Insert new entity: Spring Data JPA vs. Hibernate's EntityManager

问题

请查看下面的两个代码示例,我将在我的Spring Boot项目中使用它们。它们都只是做同样的事情 - 将一个新对象添加到users表中,该表由具有@Id定义为用户名的User实体表示,并在email列上施加了unique约束(还有其他一些列,但出于简洁起见,这里没有显示)。注意:我不能简单地使用CrudRepositorysave()方法,因为如果现有记录和新对象都具有相同的username值,它会将它们合并起来。相反,我需要插入一个新对象,并为重复数据持久性引发适当的异常。

我的问题是哪个选项应该优先考虑。通过EntityManager,我不需要构造SQL语句。除此之外,有没有一种方法可能比另一种方法提供更多优势(尤其是在性能和资源消耗方面)?

此外,当我阅读关于在Spring Boot中进行数据持久化的最新书籍和教程时,它们主要集中在Spring Data JPA上。例如,《Spring in Action》的第5版几乎没有涉及Hibernate的EntityManager。这是否意味着直接处理Hibernate在现代项目中可能被视为一种“老派”做法,通常应该避免?

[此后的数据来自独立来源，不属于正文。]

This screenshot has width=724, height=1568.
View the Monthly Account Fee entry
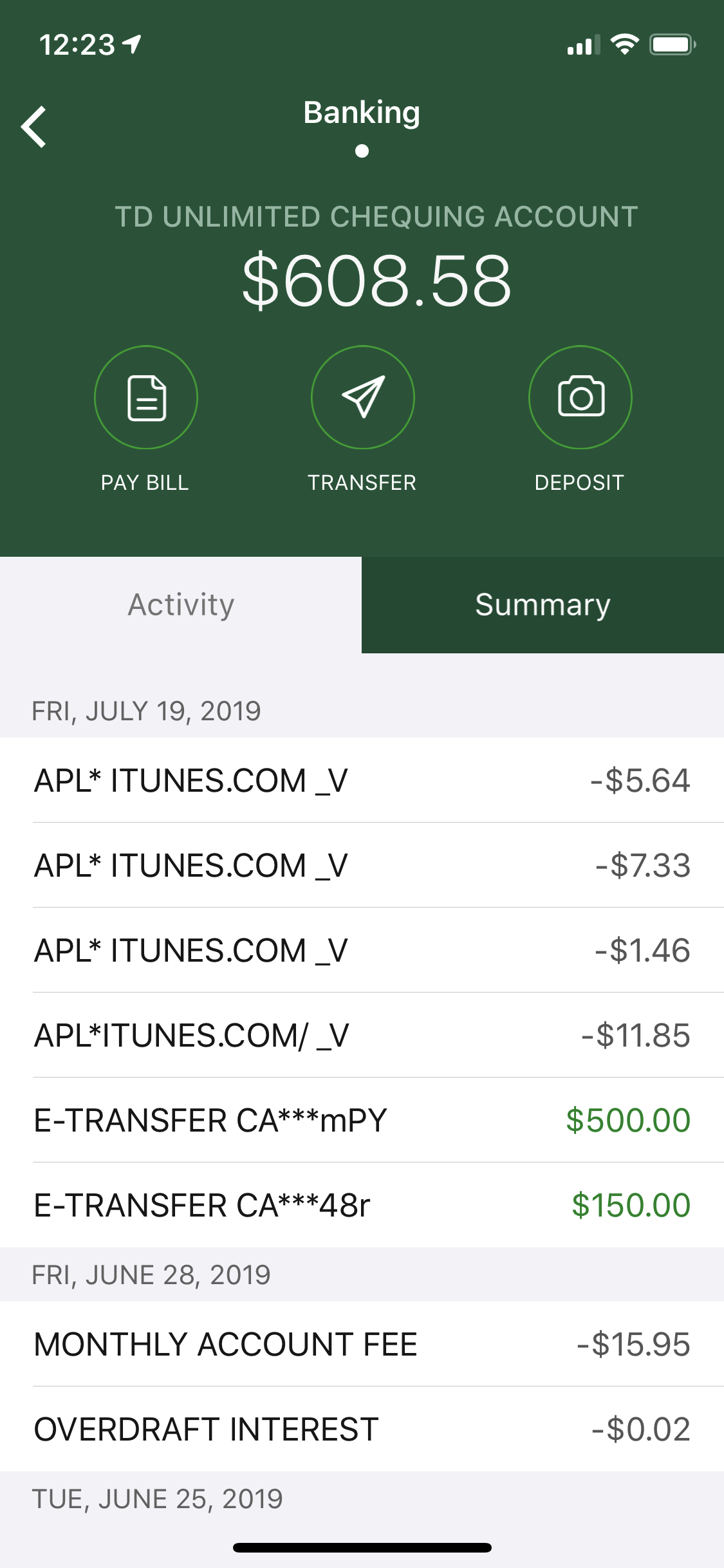coord(362,1344)
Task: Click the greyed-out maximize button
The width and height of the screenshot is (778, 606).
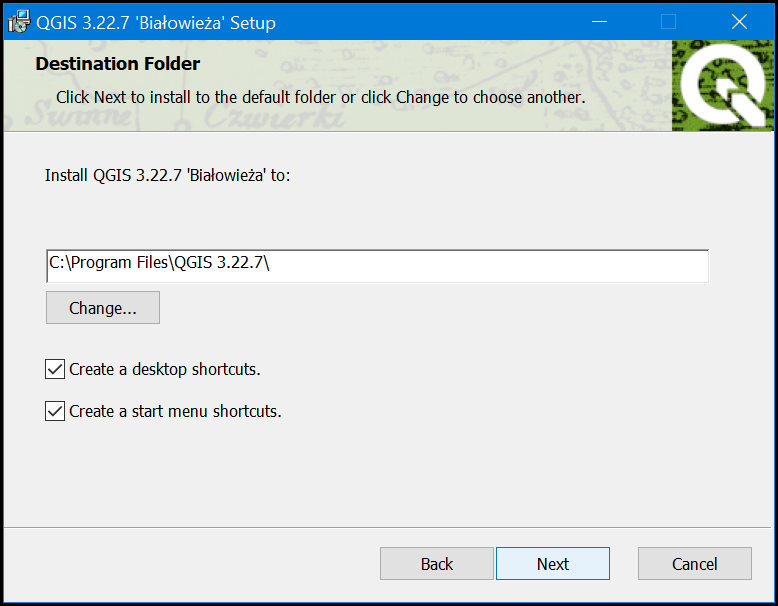Action: coord(669,22)
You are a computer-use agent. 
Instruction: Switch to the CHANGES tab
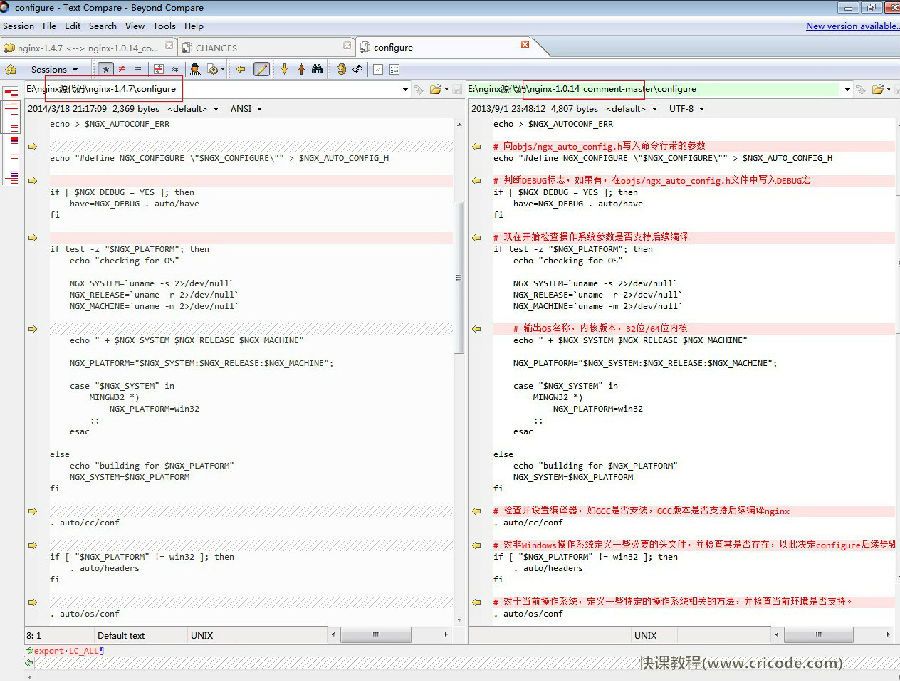point(215,47)
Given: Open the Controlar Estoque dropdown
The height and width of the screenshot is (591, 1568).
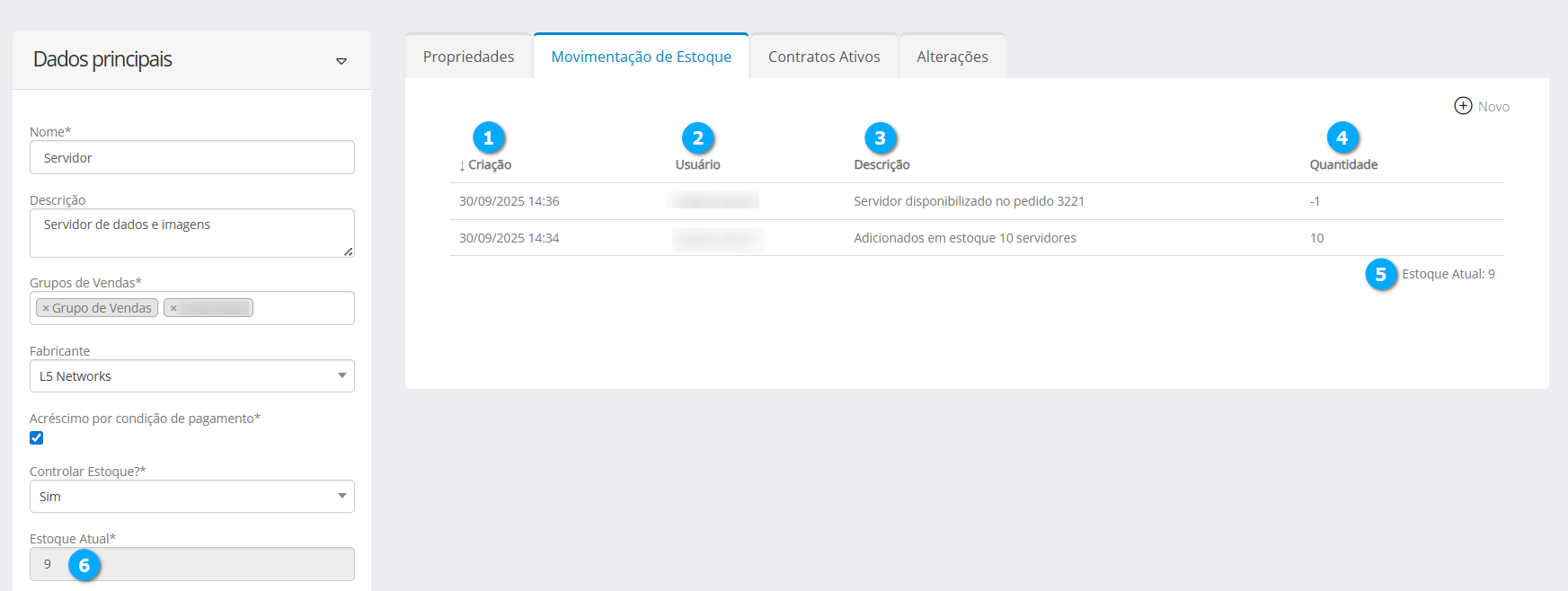Looking at the screenshot, I should (191, 497).
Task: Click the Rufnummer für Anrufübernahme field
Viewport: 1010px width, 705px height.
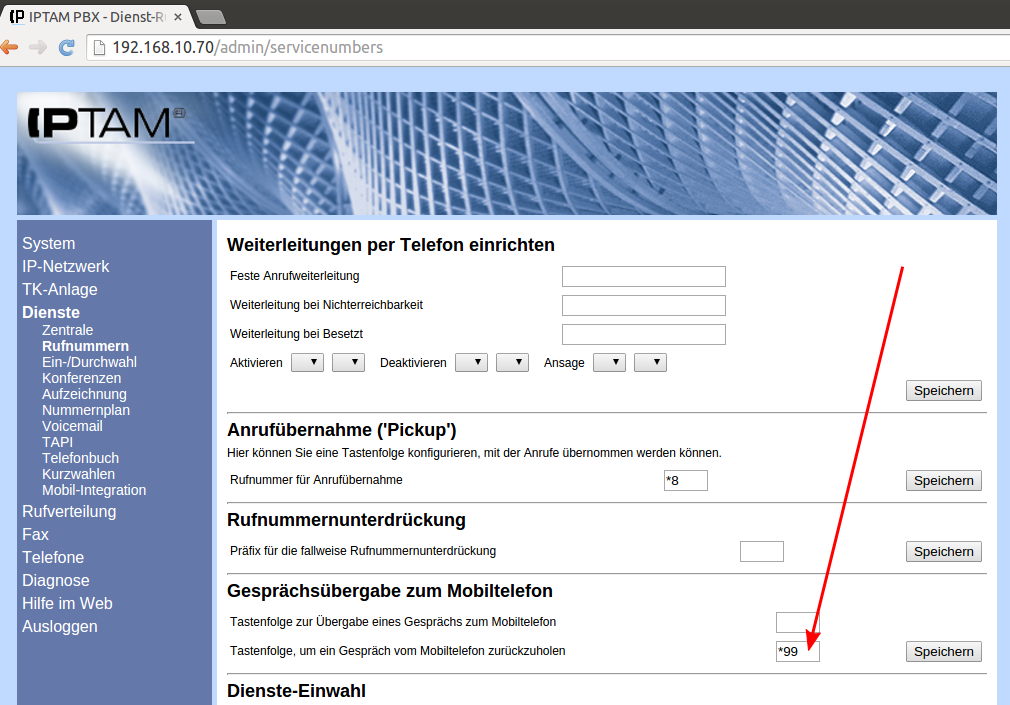Action: [685, 481]
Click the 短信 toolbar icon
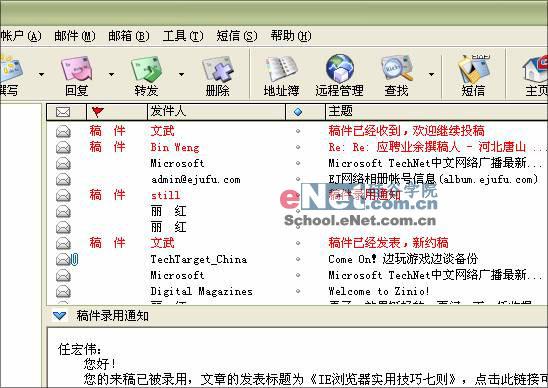Screen dimensions: 548x388 click(x=474, y=69)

选项#1:Hibernate的EntityManager

@RestController
@RequestMapping(path = "/auth/register", produces = "application/json")
@Transactional
public class RegistrationController {

    @PersistenceContext
    EntityManager entityManager;

    @PostMapping
    @ResponseStatus(HttpStatus.CREATED)
    public Map<String, String> registerNewUser(@RequestBody @Valid User newUser) {

        try {
            entityManager.persist(newUser);
            entityManager.flush();
        } catch (PersistenceException ex) {
            // 解析异常以找出违反的约束是重复的用户名、电子邮件还是两者都有
            String message = parseExceptionForConstraintNames(ex);
            throw new ResponseStatusException(HttpStatus.CONFLICT, message);
        }
		
        return Collections.singletonMap("message", "Success..."); 
    }

}

选项#2:CrudRepository的自定义@Query

@RestController
@RequestMapping(path = "/auth/register", produces = "application/json")
public class RegistrationController {

    private final UsersRepository usersRepository;

    @Autowired
    public RegistrationController(UsersRepository usersRepository) {
        this.usersRepository = usersRepository;
    }

    @PostMapping
    @ResponseStatus(HttpStatus.CREATED)
    public Map<String, String> registerNewUser(@RequestBody @Valid User newUser) {

        try {
            usersRepository.insert(newUser);
        } catch (DataIntegrityViolationException ex) {
            // 解析异常以找出违反的约束是重复的用户名、电子邮件还是两者都有
            String message = parseExceptionForConstraintNames(ex);
            throw new ResponseStatusException(HttpStatus.CONFLICT, message);
        }
		
        return Collections.singletonMap("message", "Success..."); 
    }

}
public interface UsersRepository extends CrudRepository<User, String> {

    @Modifying
    @Transactional
    @Query(nativeQuery = true, value = "INSERT INTO users (username, email) " +
            "VALUES (:#{#user.username}, :#{#user.email})")
    void insert(@Param("user") User newUser);

}
英文:

Please, look at the two code examples bellow which I'm going to use in my Spring Boot project. They both do merely the same thing - add a new object into users table, represented by User entity with username defined as @Id and a unique constraint imposed on email column (there are some other columns as well, but they are not shown here for brevity). Note: I can't simply use save() method from CrudRepository, because it merges existing record with new object if they both have the same username value. Instead, I need to insert a new object with appropriate exception thrown for duplicate data persistence.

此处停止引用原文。